__Required action__: Which lines of the listing hold the string "will"? Show each of them.

____________

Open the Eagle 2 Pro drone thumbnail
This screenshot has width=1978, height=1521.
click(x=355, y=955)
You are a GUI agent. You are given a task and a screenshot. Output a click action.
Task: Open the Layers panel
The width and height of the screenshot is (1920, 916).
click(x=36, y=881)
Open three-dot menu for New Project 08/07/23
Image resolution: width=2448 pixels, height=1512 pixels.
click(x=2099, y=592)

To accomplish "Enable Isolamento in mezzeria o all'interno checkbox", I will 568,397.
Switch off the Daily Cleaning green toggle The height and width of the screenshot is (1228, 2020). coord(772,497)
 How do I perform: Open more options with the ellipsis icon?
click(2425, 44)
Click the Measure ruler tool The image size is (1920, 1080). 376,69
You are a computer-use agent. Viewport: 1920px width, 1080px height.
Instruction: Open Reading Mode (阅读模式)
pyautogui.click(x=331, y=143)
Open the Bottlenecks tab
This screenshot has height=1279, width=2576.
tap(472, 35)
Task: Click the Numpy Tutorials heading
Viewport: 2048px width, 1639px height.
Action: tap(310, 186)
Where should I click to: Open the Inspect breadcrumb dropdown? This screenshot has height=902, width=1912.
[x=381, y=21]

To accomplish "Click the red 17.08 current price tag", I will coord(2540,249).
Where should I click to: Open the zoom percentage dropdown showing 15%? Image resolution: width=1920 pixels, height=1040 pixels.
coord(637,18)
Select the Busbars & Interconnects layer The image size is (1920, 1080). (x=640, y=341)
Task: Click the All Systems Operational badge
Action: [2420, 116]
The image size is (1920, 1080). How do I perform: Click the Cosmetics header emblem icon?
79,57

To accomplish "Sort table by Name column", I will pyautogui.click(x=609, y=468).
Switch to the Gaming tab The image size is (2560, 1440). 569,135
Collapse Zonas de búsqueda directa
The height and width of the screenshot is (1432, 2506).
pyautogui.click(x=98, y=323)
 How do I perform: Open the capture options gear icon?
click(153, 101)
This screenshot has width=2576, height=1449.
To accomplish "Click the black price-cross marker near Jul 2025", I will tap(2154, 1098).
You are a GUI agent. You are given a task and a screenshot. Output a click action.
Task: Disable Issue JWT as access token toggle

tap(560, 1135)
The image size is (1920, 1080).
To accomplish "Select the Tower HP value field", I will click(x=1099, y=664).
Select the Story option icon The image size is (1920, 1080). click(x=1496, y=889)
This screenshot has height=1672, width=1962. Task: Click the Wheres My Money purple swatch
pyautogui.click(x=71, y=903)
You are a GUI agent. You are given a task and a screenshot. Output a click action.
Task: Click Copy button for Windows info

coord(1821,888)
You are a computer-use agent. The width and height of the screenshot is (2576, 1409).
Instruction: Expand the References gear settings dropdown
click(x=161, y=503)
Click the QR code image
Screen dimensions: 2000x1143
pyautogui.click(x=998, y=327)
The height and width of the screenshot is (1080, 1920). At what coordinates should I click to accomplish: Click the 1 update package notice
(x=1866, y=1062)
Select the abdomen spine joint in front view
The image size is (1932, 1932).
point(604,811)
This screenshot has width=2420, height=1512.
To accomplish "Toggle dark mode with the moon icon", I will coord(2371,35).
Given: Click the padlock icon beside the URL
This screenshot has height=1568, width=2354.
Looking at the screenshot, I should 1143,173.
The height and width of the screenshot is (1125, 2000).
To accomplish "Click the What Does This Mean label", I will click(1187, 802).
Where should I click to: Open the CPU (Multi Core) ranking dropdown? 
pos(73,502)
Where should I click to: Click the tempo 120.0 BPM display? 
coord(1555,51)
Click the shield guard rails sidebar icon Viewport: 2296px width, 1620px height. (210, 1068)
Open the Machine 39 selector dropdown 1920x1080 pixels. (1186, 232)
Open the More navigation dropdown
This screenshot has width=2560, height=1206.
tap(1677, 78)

____________

__Result of this task__:
To accomplish "Enable Isolamento in mezzeria o all'interno checkbox", I will 568,397.
To accomplish "Click the red 17.08 current price tag", I will coord(2540,249).
To accomplish "Sort table by Name column", I will pyautogui.click(x=609, y=468).
To accomplish "Click the black price-cross marker near Jul 2025", I will tap(2154, 1098).
To accomplish "Select the Tower HP value field", I will click(x=1099, y=664).
To accomplish "Toggle dark mode with the moon icon", I will coord(2371,35).
To accomplish "Click the What Does This Mean label", I will click(1187, 802).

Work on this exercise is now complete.